HTŞ Halep’e yönelirken durumdan vazife çıkarılarak SMO Rojava’ya yöneltildi. Şimdilik bu taarruz Tişrin barajındaki direnişe çarpıp durmuş vaziyette. Ankara’da ümitler kısmen Trump’ın göreve başlamasıyla güçlerini Suriye’den çekme ihtimaline, kısmen de HTŞ’nin Kürtlere karşı konumlanmaya ikna edilmesine bağlanmış görünüyor.

Ardı ardına Şam’a giden Kalın ve Fidan’ın ilk gündemi bu olduysa diğer gündemlerinin de Suriye’nin yol haritasında belirleyici olmak; başta inşaat, enerji, ulaşım, silah sektöründekiler olmak üzere Türk şirketlerinin Suriye’nin inşasındaki payını güvenceye almak; Türkiye’nin Akdeniz’deki alan hâkimiyetini artıracak anlaşmaların hazırlanmasını sağlamak olduğu biliniyor.

Ne var ki evdeki hesap çarşıya uymayabilir. HTŞ, AKP ile yakın temasta olsa da ona SMO gibi göbekten bağlı değil. Üstelik yarının Suriye’sinde HTŞ’nin hükmünün olup olmayacağı da burada yaşanacak politik mücadeleler ile netleşecek. Suriye halkı son sözünü söylemedi, aksine konuşmaya yeni başlıyor.

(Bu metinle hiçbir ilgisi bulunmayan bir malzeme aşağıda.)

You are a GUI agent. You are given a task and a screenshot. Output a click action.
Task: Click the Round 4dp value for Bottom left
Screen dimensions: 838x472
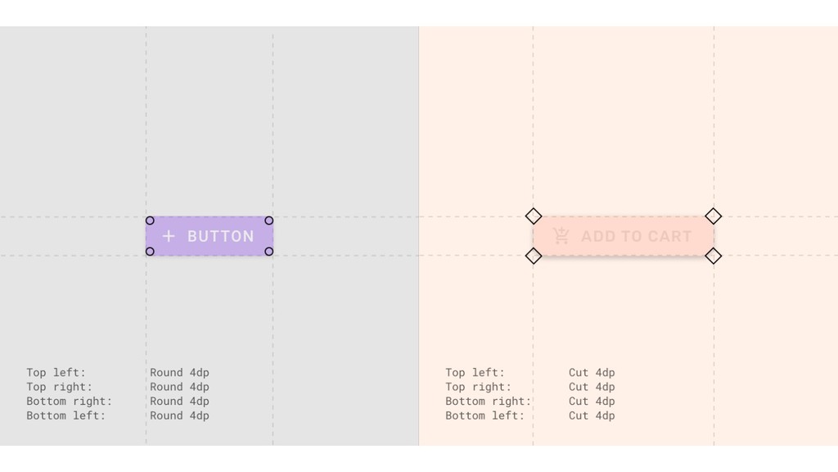click(x=179, y=415)
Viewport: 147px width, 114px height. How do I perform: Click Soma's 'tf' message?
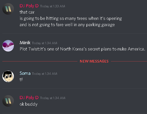pyautogui.click(x=21, y=79)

Tek Adam rejimi, Suriye’de abıhayat bulacağına inanıyor olabilir fakat emekçiler fetih masallarıyla karınlarının doymayacağının, aksine AKP-MHP’nin bölgede ulaşacağı her emelinin sermayenin yüzünü güldürürken işçi sınıfının yoksullaşmasına; kadınların, Kürtlerin, Alevilerin hak ve özgürlüklerinin daha çok baskılanmasına yol açacağının farkında.

Yorumlar kapalıdır.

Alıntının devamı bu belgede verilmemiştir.